Exhibit 19.2
Silver Bull Resources, Inc.
Policy for Stock Trading by Directors, Executive Officers and Other Members of Management
Adopted by the Board of Directors on May 1, 2006
The Board of Directors of Silver Bull Resources, Inc. (“Silver Bull” or the “Company”) believes that members of management (including consultants) and directors of Silver Bull should have a meaningful investment in Silver Bull. As stockholders themselves, directors and members of management are more likely to represent the interests of other stockholders. Likewise, management may perform more effectively with the incentive of stock options or stock ownership.
However, from time to time members of management and directors will be aware of information that could be material to a stockholder’s investment decision, but which in the best interests of Silver Bull should not be disclosed until some later time.

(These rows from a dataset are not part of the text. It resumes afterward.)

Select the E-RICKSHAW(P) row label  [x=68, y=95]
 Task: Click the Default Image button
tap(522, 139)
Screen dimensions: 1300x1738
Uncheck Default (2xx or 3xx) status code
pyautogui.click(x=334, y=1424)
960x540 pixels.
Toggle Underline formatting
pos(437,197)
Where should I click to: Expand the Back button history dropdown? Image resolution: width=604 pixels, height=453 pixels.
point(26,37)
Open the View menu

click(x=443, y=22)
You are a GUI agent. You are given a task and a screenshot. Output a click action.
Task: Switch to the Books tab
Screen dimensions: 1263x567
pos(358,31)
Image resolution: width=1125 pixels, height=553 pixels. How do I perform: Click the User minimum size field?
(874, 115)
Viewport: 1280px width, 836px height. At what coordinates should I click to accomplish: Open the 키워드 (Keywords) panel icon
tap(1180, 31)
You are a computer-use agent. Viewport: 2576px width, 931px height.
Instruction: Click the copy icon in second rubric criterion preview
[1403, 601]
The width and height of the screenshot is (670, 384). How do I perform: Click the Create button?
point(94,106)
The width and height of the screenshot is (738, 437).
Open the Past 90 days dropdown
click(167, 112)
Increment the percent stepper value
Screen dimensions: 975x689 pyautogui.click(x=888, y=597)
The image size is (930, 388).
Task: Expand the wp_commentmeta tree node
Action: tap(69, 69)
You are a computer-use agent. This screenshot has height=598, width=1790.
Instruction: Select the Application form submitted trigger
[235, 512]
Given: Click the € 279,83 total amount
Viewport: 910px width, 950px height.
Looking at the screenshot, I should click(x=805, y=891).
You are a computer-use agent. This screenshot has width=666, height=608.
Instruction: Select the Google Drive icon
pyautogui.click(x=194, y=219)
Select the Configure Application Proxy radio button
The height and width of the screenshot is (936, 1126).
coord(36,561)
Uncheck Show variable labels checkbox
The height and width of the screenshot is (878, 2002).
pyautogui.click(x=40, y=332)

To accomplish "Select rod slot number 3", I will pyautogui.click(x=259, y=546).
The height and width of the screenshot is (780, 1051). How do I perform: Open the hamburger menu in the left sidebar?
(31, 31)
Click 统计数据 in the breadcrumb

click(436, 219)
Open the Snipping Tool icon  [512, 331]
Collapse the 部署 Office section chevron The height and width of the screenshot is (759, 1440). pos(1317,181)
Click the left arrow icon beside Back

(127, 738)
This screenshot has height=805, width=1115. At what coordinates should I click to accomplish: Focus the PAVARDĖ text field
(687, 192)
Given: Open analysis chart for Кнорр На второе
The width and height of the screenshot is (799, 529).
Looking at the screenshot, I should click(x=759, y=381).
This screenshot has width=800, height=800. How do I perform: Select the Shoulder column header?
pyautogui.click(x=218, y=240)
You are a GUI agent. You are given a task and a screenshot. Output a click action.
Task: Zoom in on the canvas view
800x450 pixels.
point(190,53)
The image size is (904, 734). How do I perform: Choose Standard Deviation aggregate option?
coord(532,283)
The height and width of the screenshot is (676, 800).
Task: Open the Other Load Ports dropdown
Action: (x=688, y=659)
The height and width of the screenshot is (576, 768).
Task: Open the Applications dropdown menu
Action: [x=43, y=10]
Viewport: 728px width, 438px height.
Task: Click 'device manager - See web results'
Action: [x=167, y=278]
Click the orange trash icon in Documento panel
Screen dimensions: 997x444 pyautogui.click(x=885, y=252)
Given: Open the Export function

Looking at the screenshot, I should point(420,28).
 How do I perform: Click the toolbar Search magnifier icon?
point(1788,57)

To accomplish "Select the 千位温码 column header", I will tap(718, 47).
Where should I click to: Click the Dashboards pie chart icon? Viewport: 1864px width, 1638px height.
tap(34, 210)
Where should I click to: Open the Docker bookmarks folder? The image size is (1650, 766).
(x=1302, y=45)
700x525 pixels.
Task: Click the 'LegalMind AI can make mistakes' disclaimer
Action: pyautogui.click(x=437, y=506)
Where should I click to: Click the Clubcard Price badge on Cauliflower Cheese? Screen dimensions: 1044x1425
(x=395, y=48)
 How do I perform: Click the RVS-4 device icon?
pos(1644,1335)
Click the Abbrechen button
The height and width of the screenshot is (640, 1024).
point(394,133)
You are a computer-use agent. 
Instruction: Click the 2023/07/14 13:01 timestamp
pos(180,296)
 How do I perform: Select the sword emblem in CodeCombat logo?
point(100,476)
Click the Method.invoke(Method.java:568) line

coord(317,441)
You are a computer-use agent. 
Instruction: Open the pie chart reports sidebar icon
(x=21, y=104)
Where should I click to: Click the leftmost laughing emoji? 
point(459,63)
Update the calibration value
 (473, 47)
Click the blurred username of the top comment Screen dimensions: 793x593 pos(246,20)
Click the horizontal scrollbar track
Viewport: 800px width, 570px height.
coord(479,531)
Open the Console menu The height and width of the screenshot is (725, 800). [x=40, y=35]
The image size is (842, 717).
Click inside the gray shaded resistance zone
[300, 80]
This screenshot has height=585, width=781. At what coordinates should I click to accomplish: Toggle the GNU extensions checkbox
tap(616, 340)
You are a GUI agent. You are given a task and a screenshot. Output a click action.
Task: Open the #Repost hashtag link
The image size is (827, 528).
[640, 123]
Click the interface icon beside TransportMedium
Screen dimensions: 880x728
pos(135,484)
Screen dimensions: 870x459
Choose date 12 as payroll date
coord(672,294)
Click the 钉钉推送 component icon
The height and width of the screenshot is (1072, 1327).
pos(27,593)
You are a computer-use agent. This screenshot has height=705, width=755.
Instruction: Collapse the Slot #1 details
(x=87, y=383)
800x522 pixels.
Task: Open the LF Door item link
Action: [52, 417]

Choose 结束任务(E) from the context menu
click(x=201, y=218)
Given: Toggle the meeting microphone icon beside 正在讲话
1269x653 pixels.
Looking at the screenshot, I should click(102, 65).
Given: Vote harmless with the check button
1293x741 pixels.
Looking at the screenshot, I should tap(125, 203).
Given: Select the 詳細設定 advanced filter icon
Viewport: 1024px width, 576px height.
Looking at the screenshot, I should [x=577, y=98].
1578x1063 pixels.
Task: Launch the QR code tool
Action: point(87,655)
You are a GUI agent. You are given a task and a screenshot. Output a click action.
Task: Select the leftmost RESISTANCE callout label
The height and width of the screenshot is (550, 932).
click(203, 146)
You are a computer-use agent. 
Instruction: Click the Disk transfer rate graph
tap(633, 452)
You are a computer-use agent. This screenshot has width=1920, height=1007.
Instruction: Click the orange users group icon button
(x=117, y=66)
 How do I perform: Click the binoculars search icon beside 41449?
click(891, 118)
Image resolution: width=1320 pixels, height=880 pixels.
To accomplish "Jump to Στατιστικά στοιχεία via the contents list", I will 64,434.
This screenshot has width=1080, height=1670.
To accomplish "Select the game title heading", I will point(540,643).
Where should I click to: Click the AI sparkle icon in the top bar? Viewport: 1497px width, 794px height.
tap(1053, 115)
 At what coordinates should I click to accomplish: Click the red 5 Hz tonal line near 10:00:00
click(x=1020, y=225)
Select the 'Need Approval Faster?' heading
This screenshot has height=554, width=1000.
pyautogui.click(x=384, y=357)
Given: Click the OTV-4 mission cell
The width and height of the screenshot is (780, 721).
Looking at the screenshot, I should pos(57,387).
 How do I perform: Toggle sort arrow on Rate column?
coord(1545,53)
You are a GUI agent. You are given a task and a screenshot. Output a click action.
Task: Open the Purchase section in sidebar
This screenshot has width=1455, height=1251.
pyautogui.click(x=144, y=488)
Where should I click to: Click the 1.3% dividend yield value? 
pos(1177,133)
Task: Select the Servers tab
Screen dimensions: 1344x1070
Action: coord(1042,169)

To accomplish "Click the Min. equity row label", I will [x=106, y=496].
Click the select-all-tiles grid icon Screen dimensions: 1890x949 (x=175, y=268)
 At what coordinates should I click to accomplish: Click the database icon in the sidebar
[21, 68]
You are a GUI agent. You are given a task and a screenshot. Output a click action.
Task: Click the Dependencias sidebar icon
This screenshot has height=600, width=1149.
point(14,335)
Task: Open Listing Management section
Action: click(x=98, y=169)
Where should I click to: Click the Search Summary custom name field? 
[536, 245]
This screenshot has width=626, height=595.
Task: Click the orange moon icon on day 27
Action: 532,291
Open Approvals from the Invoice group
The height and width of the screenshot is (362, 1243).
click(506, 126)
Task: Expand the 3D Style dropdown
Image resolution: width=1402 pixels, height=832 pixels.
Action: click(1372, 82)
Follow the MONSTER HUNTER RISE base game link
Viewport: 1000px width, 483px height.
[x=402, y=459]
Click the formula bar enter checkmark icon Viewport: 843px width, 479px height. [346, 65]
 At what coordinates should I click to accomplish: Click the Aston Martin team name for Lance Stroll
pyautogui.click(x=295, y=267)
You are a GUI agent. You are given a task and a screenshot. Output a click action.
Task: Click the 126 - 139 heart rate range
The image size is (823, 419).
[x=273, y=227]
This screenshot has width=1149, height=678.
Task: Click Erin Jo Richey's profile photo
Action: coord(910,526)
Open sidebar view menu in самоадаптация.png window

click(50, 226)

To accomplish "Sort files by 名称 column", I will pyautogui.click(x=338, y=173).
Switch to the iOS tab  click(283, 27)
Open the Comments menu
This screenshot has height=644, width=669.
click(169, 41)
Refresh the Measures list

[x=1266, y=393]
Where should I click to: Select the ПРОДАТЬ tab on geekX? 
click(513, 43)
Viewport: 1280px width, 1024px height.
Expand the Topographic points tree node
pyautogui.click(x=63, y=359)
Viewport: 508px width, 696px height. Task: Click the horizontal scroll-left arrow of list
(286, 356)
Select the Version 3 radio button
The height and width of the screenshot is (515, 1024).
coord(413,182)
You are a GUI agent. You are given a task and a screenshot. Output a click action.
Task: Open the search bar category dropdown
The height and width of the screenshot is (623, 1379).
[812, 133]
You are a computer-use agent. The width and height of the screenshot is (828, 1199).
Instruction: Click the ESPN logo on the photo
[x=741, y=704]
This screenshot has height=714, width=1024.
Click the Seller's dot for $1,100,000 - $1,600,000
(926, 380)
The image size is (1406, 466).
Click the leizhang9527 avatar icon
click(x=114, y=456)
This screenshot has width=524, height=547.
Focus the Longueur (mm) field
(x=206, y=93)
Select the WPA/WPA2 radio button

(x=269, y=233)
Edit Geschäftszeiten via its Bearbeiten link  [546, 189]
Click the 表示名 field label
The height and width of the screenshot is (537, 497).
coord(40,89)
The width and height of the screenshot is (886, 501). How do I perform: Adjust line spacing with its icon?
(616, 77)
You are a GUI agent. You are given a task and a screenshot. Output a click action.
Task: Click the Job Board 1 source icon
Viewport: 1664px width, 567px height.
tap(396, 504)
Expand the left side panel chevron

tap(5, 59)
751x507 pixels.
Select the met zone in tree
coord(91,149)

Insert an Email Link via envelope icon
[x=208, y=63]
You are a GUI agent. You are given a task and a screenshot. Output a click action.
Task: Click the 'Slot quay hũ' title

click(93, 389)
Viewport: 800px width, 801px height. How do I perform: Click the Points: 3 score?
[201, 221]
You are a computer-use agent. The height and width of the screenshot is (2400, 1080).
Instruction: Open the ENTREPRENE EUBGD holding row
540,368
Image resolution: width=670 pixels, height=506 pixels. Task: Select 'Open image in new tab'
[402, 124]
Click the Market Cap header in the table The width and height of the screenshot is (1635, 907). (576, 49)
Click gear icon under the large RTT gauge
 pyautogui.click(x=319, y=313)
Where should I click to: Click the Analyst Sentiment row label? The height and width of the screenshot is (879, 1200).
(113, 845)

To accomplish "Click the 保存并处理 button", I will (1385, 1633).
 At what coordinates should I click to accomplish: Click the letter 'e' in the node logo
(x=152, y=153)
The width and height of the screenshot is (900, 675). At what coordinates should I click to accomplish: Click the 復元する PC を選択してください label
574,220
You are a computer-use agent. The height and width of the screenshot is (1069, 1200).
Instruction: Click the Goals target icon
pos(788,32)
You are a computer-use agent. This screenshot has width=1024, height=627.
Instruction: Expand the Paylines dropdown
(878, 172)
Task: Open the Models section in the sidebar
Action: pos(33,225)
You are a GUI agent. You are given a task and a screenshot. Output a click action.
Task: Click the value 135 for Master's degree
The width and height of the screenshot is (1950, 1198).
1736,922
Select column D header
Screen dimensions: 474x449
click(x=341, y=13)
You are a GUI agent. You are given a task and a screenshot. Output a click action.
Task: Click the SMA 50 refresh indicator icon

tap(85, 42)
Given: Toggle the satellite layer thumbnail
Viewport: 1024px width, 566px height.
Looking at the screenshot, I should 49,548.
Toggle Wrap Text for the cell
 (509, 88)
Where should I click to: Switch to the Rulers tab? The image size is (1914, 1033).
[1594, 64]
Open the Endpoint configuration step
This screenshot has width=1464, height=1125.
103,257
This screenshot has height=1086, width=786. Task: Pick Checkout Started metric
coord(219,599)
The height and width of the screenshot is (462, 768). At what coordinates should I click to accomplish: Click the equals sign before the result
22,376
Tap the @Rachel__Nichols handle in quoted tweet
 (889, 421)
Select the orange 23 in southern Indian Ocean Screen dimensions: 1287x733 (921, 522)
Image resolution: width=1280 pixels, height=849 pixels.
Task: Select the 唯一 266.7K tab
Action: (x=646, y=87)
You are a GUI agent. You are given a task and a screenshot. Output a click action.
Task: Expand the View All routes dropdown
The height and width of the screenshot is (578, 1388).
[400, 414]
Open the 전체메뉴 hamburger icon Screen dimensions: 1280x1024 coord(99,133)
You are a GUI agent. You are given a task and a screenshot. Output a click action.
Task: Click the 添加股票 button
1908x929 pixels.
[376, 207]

Hindsight can be remarkably acute, and an accusation can always be made that at any particular time a purchase or sale of stock by an insider was motivated by undisclosed favorable or unfavorable information. In such circumstances, the appearance of a problem can be almost as problematic as an actual abuse, both to Silver Bull and to the insider involved.
The Board of Directors has therefore determined that, in addition to the requirements set forth in Silver Bull’s Policy Against Trading on the Basis of Insider Information, it would be useful to establish guidelines for stock sales by directors and members of management.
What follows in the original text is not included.